SQL Basics: Missing Data (NULL Values)

Because a database is usually a model of a real-world situation, certain pieces of data are inevitably missing, unknown, or don’t apply. In the sample database, for example, the QUOTA column in the SALESREPS table contains the sales goal for each salesperson. However, the newest salesperson has not yet been assigned a quota; this data is missing for that row of the table. You might be tempted to put a zero in the column for this salesperson, but that would not be an accurate reflection of the situation. The salesperson does not have a zero quota; the quota is just “not yet known.”

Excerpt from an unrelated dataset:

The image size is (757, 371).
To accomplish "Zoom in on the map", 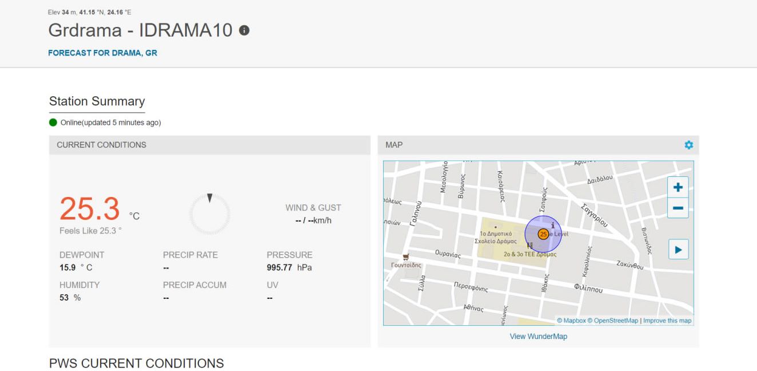I will [678, 187].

Similarly, the MANAGER column in the SALESREPS table contains the employee number of each salesperson’s manager. But Sam Clark, the Vice President of Sales, has no manager in the sales organization. This column does not apply to Sam. Again, you might think about entering a zero, or a 9999 in the column, but neither of these values would really be the employee number of Sam’s boss. No data value is applicable to this row.

SQL supports missing, unknown, or inapplicable data explicitly, through the concept of a null value. A null value is an indicator that tells SQL (and the user) that the data is missing or not applicable. As a convenience, a missing piece of data is often said to have the value NULL. But the NULL value is not a real data value like 0, 473.83, or “Sam Clark.” Instead, it’s a signal, or a reminder, that the data value is missing or unknown. Figure 5-3 shows the contents of the SALESREPS table. Note that the QUOTA and REP_OFFICE values for Tom Snyder’s row and the MANAGER value for Sam Clark’s row of the table all contain NULL values.

In many situations, NULL values require special handling by the DBMS. For example, if the user requests the sum of the QUOTA column, how should the DBMS handle the missing data when computing the sum? The answer is given by a set of special rules that govern NULL value handling in various SQL statements and clauses. Because of these rules, some leading database authorities feel strongly that NULL values should not be used. Others, including Dr. Codd, have advocated the use of multiple NULL values, with distinct indicators for “unknown” and “not applicable” data.

Regardless of the academic debates, NULL values are a well-entrenched part of the ANSI/ISO SQL standard and are supported in virtually all commercial SQL products. They also play an important, practical role in production SQL databases. The special rules that apply to NULL values (and the cases where NULL values are handled inconsistently by various SQL products) are pointed out throughout this book.